Download or read book China's Muslims and Japan's Empire written by Kelly A. Hammond and published by UNC Press Books. This book was released on 2020-09-30 with total page 315 pages. Available in PDF, EPUB and Kindle. Book excerpt: In this transnational history of World War II, Kelly A. Hammond places Sino-Muslims at the center of imperial Japan's challenges to Chinese nation-building efforts. Revealing the little-known story of Japan's interest in Islam during its occupation of North China, Hammond shows how imperial Japanese aimed to defeat the Chinese Nationalists in winning the hearts and minds of Sino-Muslims, a vital minority population. Offering programs that presented themselves as protectors of Islam, the Japanese aimed to provide Muslims with a viable alternative—and, at the same time, to create new Muslim consumer markets that would, the Japanese hoped, act to subvert the existing global capitalist world order and destabilize the Soviets. This history can be told only by reinstating agency to Muslims in China who became active participants in the brokering and political jockeying between the Chinese Nationalists and the Japanese Empire. Hammond argues that the competition for their loyalty was central to the creation of the ethnoreligious identity of Muslims living on the Chinese mainland. Their wartime experience ultimately helped shape the formation of Sino-Muslims' religious identities within global Islamic networks, as well as their incorporation into the Chinese state, where the conditions of that incorporation remain unstable and contested to this day.

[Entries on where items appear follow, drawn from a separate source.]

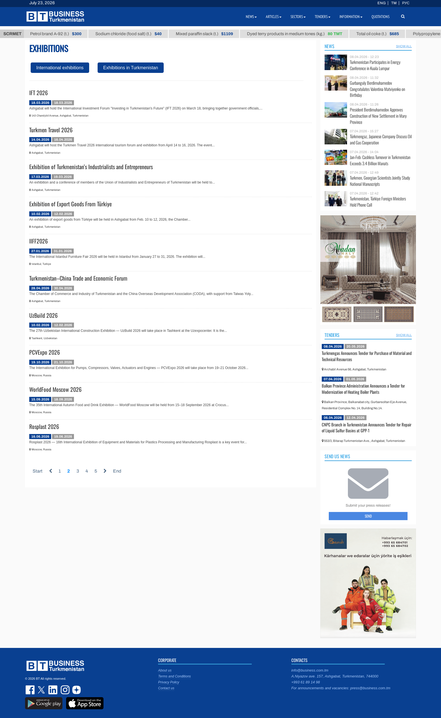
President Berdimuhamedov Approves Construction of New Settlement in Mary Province (378, 116)
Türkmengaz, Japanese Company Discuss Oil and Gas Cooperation (381, 139)
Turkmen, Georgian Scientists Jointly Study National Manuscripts (380, 181)
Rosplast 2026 (44, 426)
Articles (274, 16)
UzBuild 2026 (43, 315)
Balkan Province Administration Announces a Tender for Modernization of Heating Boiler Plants (363, 389)
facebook (30, 689)
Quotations (381, 16)
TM (394, 3)
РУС (406, 3)
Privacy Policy (168, 682)
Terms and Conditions (174, 676)
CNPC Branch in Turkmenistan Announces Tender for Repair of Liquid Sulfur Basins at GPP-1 (366, 427)
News (329, 46)
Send (368, 516)
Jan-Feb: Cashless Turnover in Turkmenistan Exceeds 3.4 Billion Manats (380, 160)
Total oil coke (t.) (387, 34)
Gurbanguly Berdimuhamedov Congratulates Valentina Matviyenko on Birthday (377, 89)
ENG (381, 3)
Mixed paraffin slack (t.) (214, 34)
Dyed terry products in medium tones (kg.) (304, 34)
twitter (42, 689)
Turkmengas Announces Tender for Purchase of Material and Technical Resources (367, 356)
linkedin (53, 689)
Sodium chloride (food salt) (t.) (138, 34)
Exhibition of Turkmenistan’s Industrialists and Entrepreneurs (91, 166)
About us (164, 670)
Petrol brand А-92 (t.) (65, 34)
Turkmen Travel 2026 (51, 130)
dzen (75, 689)
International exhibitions (60, 67)
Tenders (332, 335)
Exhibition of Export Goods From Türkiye (70, 204)
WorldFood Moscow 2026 (55, 389)
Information (351, 16)
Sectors (298, 16)
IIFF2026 (38, 241)
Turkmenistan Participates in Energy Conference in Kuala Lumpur (375, 65)
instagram (64, 689)
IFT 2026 (38, 92)
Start (37, 471)
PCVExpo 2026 (44, 352)
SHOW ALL (404, 46)
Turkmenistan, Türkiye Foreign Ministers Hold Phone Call (378, 202)
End (117, 471)
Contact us (166, 688)
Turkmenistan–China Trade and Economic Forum (78, 278)
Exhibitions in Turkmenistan (130, 67)
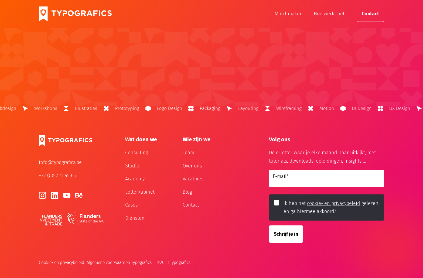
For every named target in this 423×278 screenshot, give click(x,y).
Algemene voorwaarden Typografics (119, 262)
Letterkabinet (140, 192)
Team (188, 153)
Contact (370, 14)
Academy (135, 179)
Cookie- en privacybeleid (61, 262)
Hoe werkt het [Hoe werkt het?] (329, 14)
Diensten (135, 218)
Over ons (192, 166)
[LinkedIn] (54, 195)
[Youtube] (66, 195)
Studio (132, 166)
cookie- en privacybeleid (333, 203)
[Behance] (79, 195)
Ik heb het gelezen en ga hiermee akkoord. (331, 207)
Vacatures (193, 179)
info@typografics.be (60, 162)
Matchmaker (288, 14)
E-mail (281, 176)
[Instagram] (42, 195)
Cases (131, 205)
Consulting (136, 153)
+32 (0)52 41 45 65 (57, 176)
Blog (187, 192)
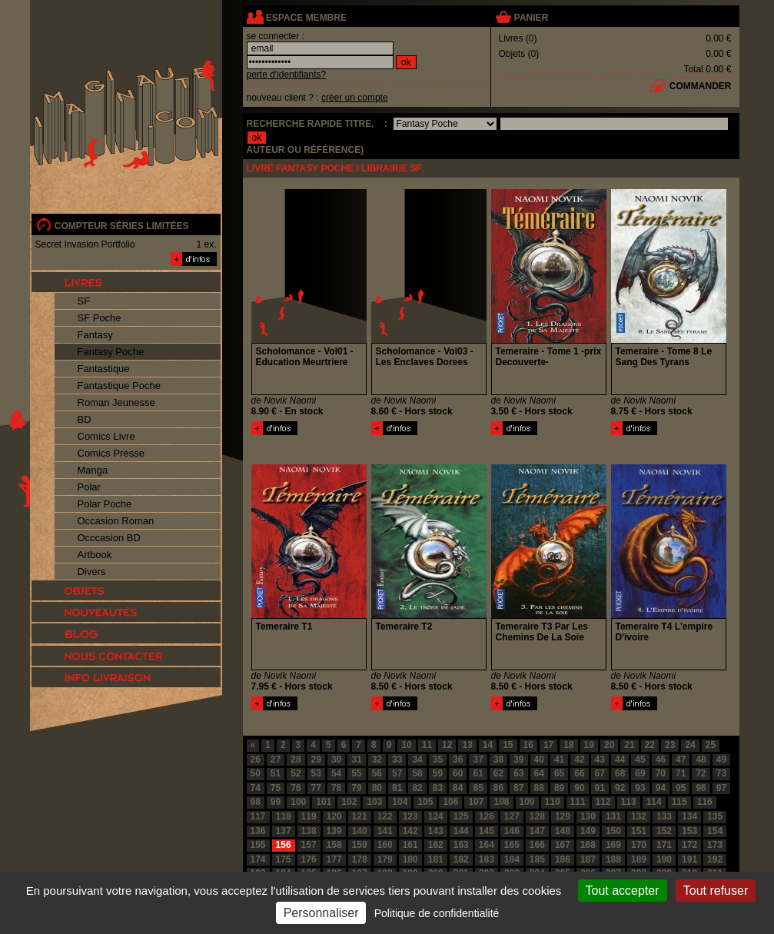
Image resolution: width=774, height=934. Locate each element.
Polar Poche (105, 504)
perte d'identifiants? (287, 74)
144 (461, 831)
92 (620, 788)
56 (377, 773)
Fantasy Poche (111, 351)
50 (256, 773)
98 (256, 801)
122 (385, 816)
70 (661, 773)
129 (562, 816)
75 (276, 788)
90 (579, 788)
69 (640, 773)
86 (498, 788)
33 (397, 759)
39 (518, 759)
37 (478, 759)
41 (559, 759)
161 (410, 844)
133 (664, 816)
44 (620, 759)
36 (458, 759)
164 (486, 844)
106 (450, 801)
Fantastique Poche (119, 385)
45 (640, 759)
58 (417, 773)
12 (447, 745)
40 (539, 759)
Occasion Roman (116, 521)
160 (385, 844)
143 (435, 831)
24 (690, 745)
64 (539, 773)
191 (689, 859)
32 (377, 759)
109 (527, 801)
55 (356, 773)
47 (681, 759)
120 (334, 816)
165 (512, 844)
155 (258, 844)
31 (356, 759)
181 (435, 859)
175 (283, 859)
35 (438, 759)
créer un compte (354, 97)
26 (256, 759)
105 (425, 801)
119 (309, 816)
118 (283, 816)
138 (309, 831)
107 (475, 801)
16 (528, 745)
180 (410, 859)
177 (334, 859)
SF (84, 301)
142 (410, 831)
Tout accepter (622, 890)
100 (298, 801)
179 (385, 859)
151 (638, 831)
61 (478, 773)
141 (385, 831)
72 (701, 773)
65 (559, 773)
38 (498, 759)
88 (539, 788)
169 (613, 844)
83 (438, 788)
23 (670, 745)
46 (661, 759)
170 (638, 844)
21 (629, 745)
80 (377, 788)
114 (654, 801)
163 (461, 844)
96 (701, 788)
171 (664, 844)
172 (689, 844)
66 (579, 773)
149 (588, 831)
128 (537, 816)
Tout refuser (715, 890)
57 (397, 773)
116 (705, 801)
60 (458, 773)
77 (316, 788)
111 (578, 801)
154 (715, 831)
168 (588, 844)
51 (276, 773)
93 (640, 788)
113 (628, 801)
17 (548, 745)
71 (681, 773)
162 (435, 844)
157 (309, 844)
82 (417, 788)
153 (689, 831)
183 (486, 859)
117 (258, 816)
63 (518, 773)
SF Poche (99, 318)
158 (334, 844)
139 (334, 831)
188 (613, 859)
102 (349, 801)
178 (359, 859)
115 (679, 801)
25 (711, 745)
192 (715, 859)
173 (715, 844)
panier (531, 17)
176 (309, 859)
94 (661, 788)
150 (613, 831)
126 (486, 816)
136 (258, 831)
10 (406, 745)
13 (467, 745)
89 (559, 788)
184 (512, 859)
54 (336, 773)
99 (276, 801)
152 (664, 831)
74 (256, 788)
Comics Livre (106, 436)
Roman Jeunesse (116, 402)
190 (664, 859)
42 (579, 759)
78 (336, 788)
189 (638, 859)
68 (620, 773)
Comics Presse (111, 453)
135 (715, 816)
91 (600, 788)
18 (568, 745)
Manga (93, 470)
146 (512, 831)
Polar (89, 487)
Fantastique (104, 368)
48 (701, 759)
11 (427, 745)
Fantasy (95, 335)
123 (410, 816)
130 (588, 816)
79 (356, 788)
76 (296, 788)
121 (359, 816)
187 (588, 859)
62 (498, 773)
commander (700, 86)
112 (603, 801)
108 (501, 801)
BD (84, 419)
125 (461, 816)
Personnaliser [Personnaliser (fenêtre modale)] (321, 912)
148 (562, 831)
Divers (92, 571)
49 (721, 759)
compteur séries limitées (122, 226)
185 (537, 859)
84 (458, 788)
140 (359, 831)
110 (552, 801)
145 (486, 831)
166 (537, 844)
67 (600, 773)
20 (609, 745)
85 (478, 788)
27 (276, 759)
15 (508, 745)
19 (589, 745)
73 (721, 773)
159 (359, 844)
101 (323, 801)
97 (721, 788)
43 (600, 759)
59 (438, 773)
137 (283, 831)
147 (537, 831)
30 (336, 759)
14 (488, 745)
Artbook (95, 554)
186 (562, 859)
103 (374, 801)
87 (518, 788)
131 (613, 816)
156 (283, 844)
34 (417, 759)
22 (650, 745)
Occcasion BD (109, 537)
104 (399, 801)
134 (689, 816)
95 (681, 788)
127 (512, 816)
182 (461, 859)
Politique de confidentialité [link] (437, 913)
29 (316, 759)
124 (435, 816)
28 (296, 759)
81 (397, 788)
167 (562, 844)
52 (296, 773)
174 (258, 859)
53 (316, 773)
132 (638, 816)
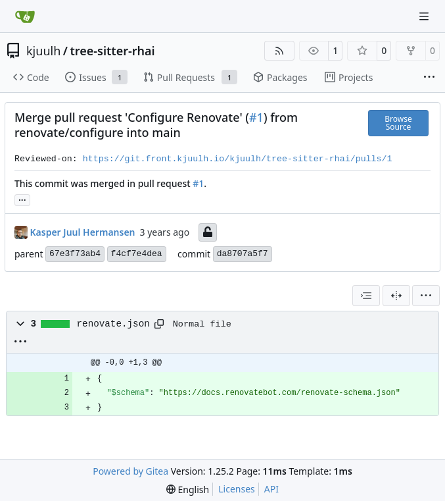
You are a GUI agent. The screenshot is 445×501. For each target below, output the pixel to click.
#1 (256, 117)
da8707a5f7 (242, 254)
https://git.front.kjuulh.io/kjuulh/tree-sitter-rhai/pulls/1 (237, 159)
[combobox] (366, 295)
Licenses (236, 489)
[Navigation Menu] (425, 16)
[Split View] (396, 295)
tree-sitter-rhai (112, 50)
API (271, 489)
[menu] (426, 295)
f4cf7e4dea (136, 254)
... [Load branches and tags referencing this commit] (22, 198)
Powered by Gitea (130, 471)
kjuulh (43, 50)
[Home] (25, 16)
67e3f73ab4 (75, 254)
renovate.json (113, 324)
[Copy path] (159, 324)
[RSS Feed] (279, 51)
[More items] (429, 77)
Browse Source (398, 122)
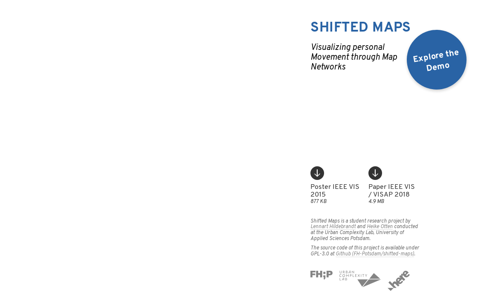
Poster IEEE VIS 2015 (336, 185)
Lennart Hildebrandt (333, 226)
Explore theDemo (436, 60)
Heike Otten (380, 226)
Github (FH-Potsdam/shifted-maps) (375, 254)
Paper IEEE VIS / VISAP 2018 (394, 185)
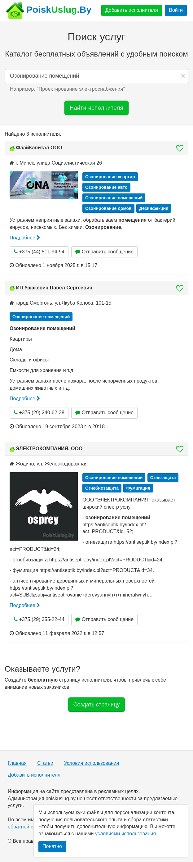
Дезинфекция (153, 208)
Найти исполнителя (96, 108)
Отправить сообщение (104, 251)
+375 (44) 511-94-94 (39, 251)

The Fall and Rise of the Islamic State

Download The Fall and Rise of the Islamic State PDF Online Free

Author :
Publisher : Princeton University Press
ISBN 13 : 1400824079
Total Pages : 200 pages
Book Rating : 4.4/5 (8 download)

DOWNLOAD NOW!


Book Synopsis The Fall and Rise of the Islamic State by : Noah Feldman

Download or read book The Fall and Rise of the Islamic State written by Noah Feldman and published by Princeton University Press. This book was released on 2009-01-10 with total page 200 pages. Available in PDF, EPUB and Kindle. Book excerpt: Perhaps no other Western writer has more deeply probed the bitter struggle in the Muslim world between the forces of religion and law and those of violence and lawlessness as Noah Feldman. His scholarship has defined the stakes in the Middle East today. Now, in this incisive book, Feldman tells the story behind the increasingly popular call for the establishment of the shari'a--the law of the traditional Islamic state--in the modern Muslim world. Western powers call it a threat to democracy. Islamist movements are winning elections on it. Terrorists use it to justify their crimes. What, then, is the shari'a? Given the severity of some of its provisions, why is it popular among Muslims? Can the Islamic state succeed--should it? Feldman reveals how the classical Islamic constitution governed through and was legitimated by law. He shows how executive power was balanced by the scholars who interpreted and administered the shari'a, and how this balance of power was finally destroyed by the tragically incomplete reforms of the modern era. The result has been the unchecked executive dominance that now distorts politics in so many Muslim states. Feldman argues that a modern Islamic state could provide political and legal justice to today's Muslims, but only if new institutions emerge that restore this constitutional balance of power. The Fall and Rise of the Islamic State gives us the sweeping history of the traditional Islamic constitution--its noble beginnings, its downfall, and the renewed promise it could hold for Muslims and Westerners alike.